(Data)

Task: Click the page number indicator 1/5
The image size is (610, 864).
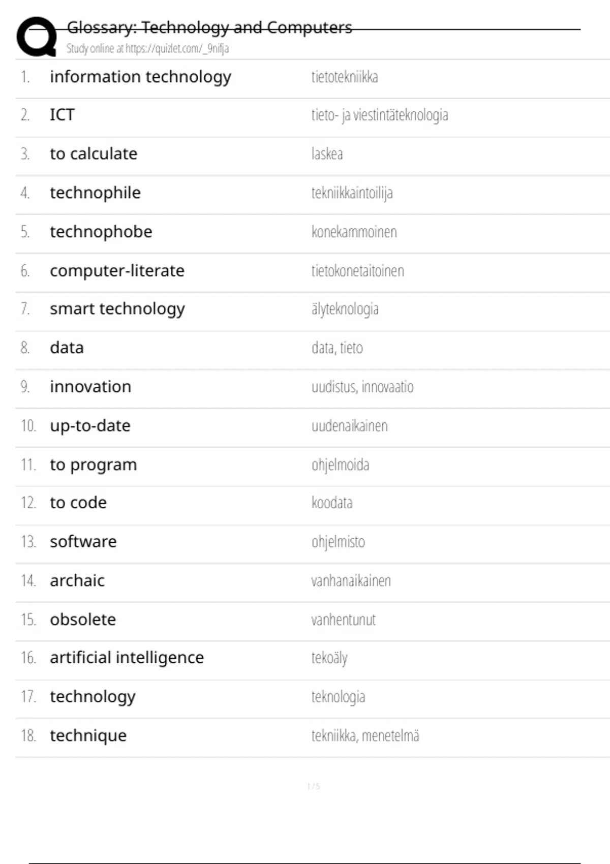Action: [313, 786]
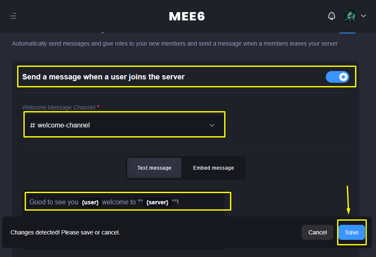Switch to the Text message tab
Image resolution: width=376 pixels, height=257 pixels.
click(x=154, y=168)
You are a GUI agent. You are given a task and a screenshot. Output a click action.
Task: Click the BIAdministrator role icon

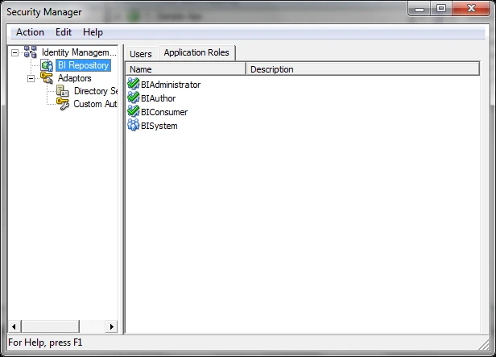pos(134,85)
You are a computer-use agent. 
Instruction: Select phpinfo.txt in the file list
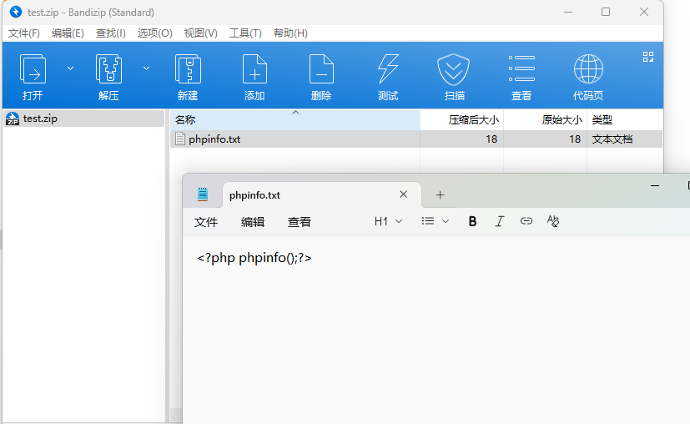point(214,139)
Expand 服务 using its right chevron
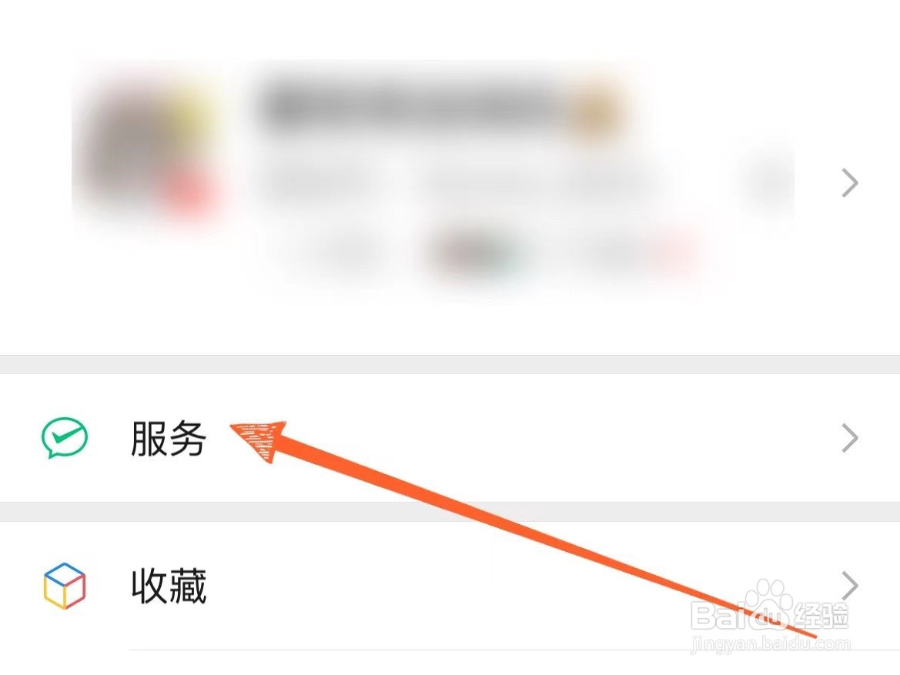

(End Data)
(Data)

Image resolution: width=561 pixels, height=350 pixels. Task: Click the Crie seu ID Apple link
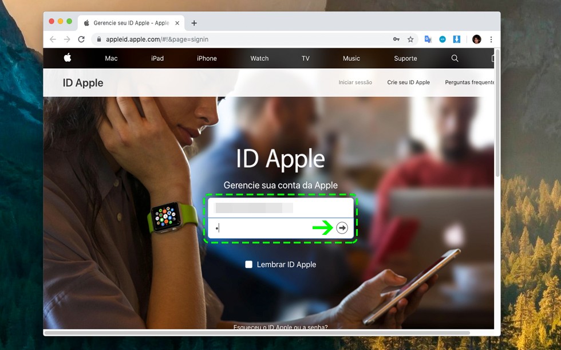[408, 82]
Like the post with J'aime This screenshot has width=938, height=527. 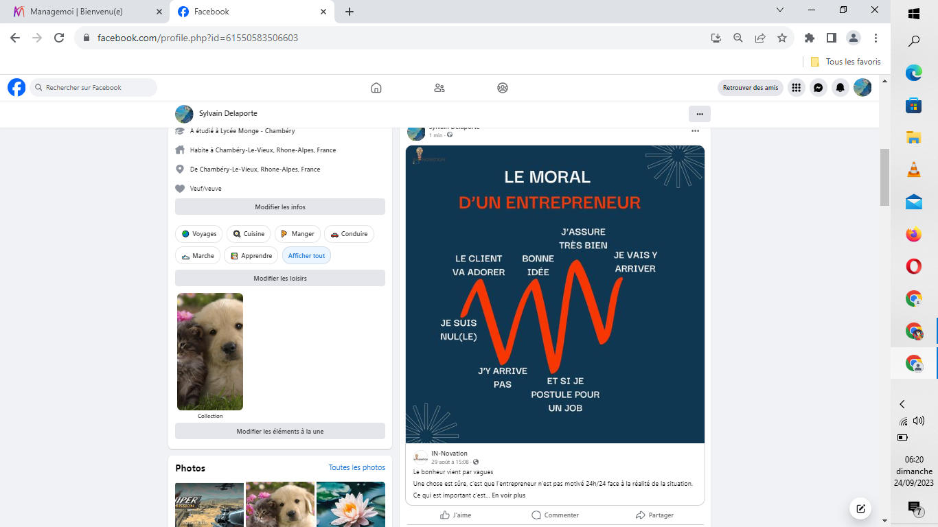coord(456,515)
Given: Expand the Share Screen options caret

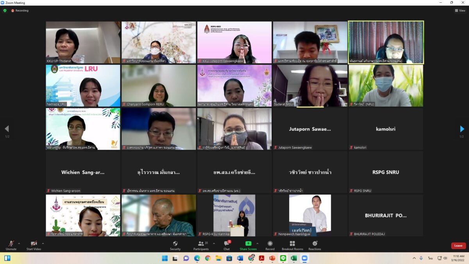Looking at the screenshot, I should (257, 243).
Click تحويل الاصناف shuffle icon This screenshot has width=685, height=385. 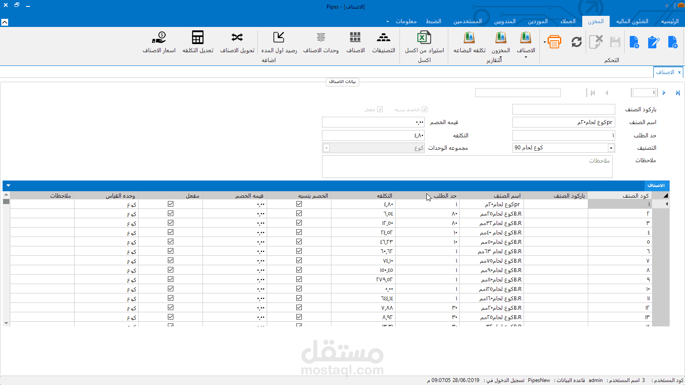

(End Data)
(Data)

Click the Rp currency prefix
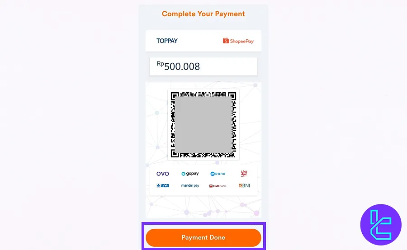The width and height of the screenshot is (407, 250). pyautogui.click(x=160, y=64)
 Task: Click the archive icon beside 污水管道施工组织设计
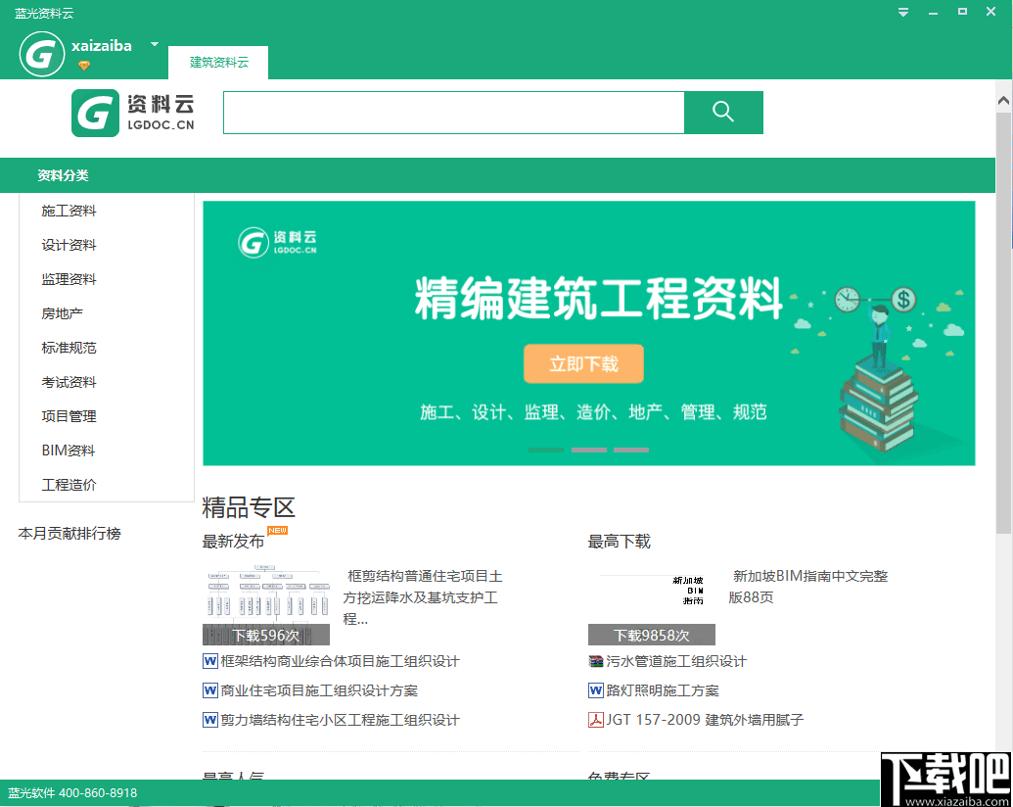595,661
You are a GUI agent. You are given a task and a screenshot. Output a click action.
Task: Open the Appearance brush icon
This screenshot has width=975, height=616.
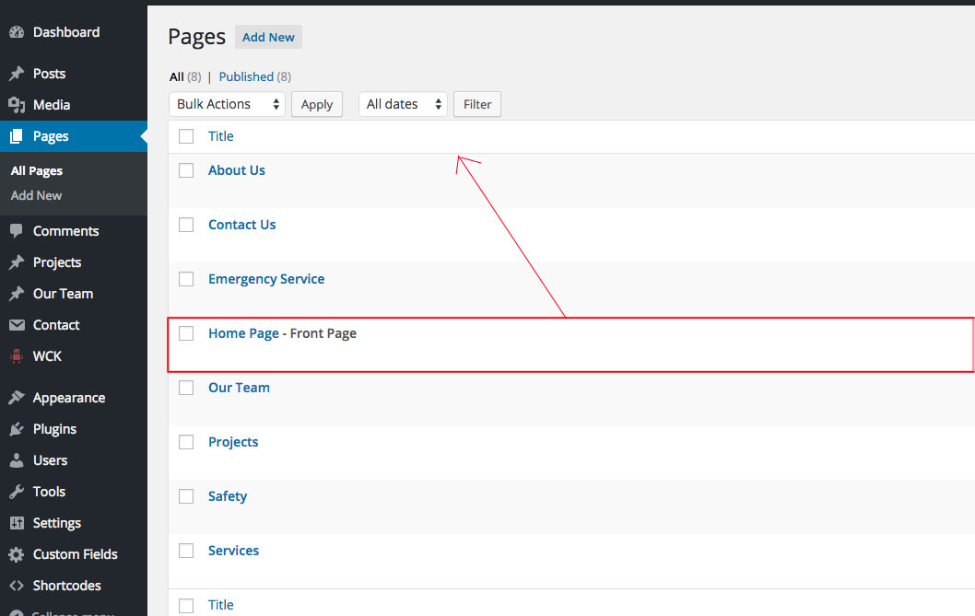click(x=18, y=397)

(End Data)

◆ Task requirements
Starting at the line above that contains "Task: Click the page number indicator 1/5", transcribe every line exactly through the line that contains "You are a computer-use agent.", including that last one, and skip the pictures.

◆ Output of the task
Task: Click the page number indicator 1/5
The image size is (610, 864).
Action: [313, 786]
Switch to the Text message tab
Image resolution: width=376 pixels, height=257 pixels.
click(x=154, y=168)
You are a GUI agent. You are given a task and a screenshot. Output a click action.
Task: Click the BIAdministrator role icon

pos(134,85)
You are a computer-use agent. 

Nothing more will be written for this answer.